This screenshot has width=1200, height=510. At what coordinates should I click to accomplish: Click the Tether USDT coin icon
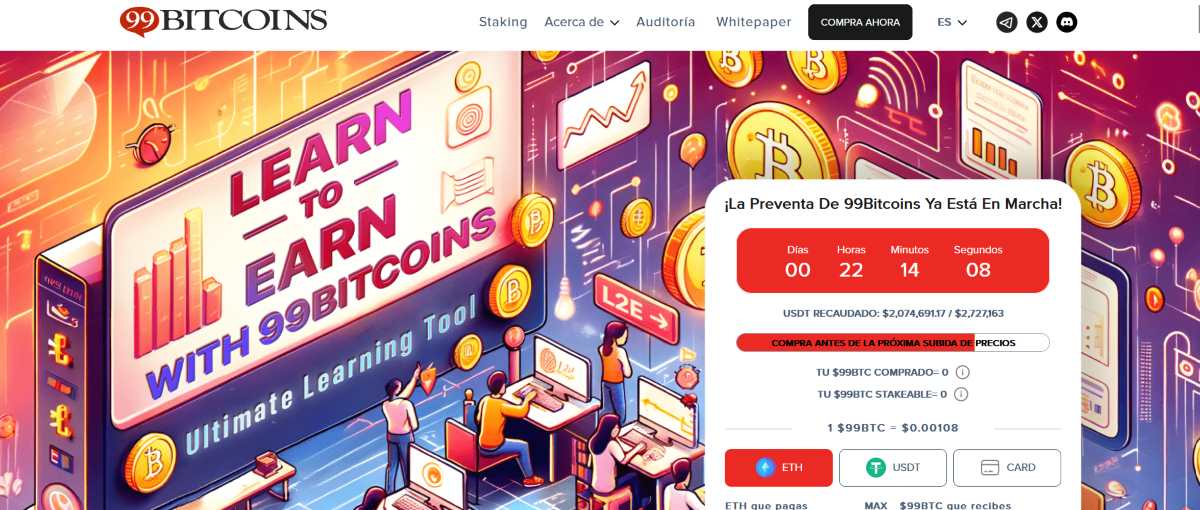coord(877,467)
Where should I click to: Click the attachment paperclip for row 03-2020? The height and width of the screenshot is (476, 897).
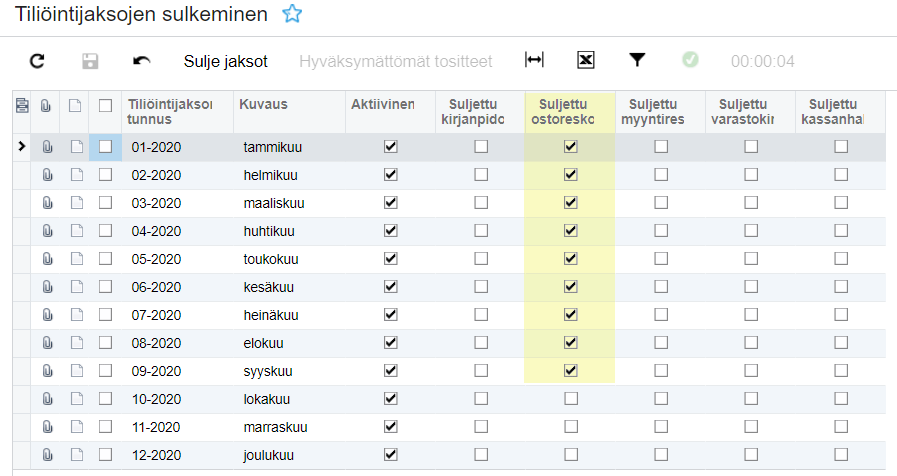pyautogui.click(x=46, y=203)
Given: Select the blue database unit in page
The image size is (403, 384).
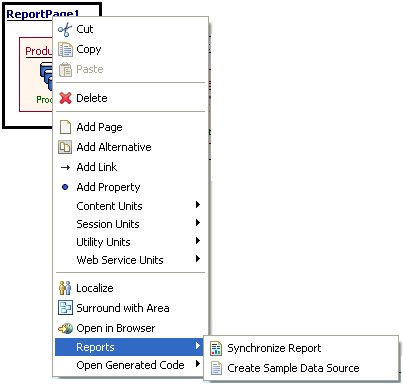Looking at the screenshot, I should click(46, 76).
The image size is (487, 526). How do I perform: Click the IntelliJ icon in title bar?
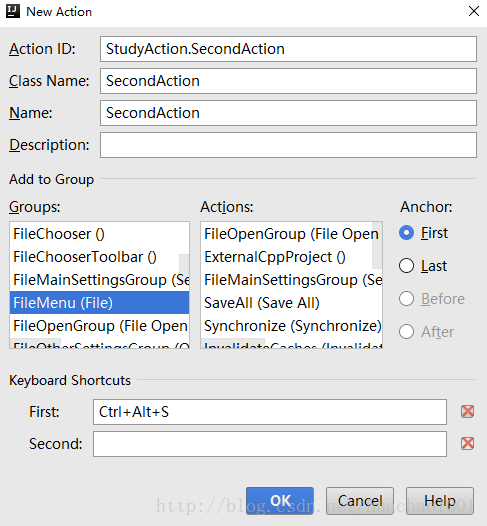click(13, 11)
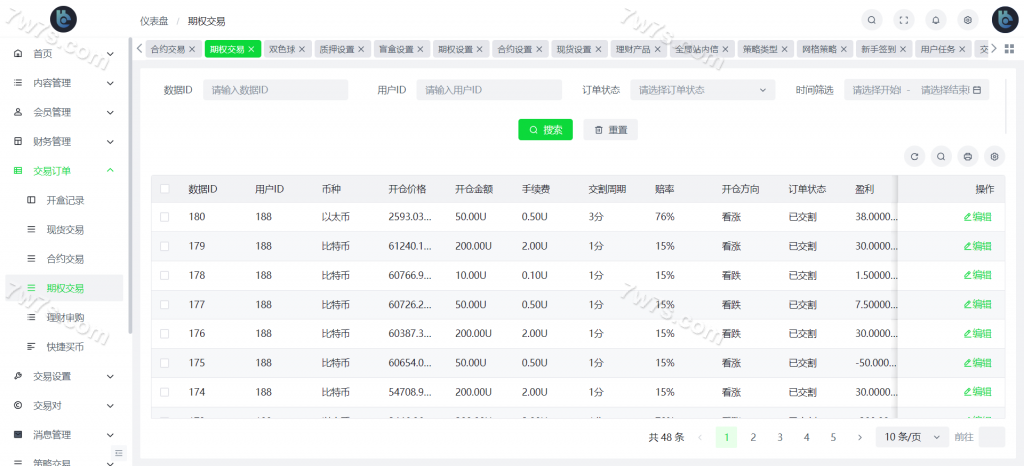Screen dimensions: 1024x466
Task: Check the checkbox for row 180
Action: coord(165,217)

== Directions ==
The answer must be an exact transcription of the lines from the one containing "The image size is (487, 526)." through the last line of the records above, both included, with no pictures.

== Answer section ==
The image size is (487, 526). How do I perform: Click the IntelliJ icon in title bar?
click(13, 11)
Screen dimensions: 1024x466
Task: Check the checkbox for row 180
Action: coord(165,217)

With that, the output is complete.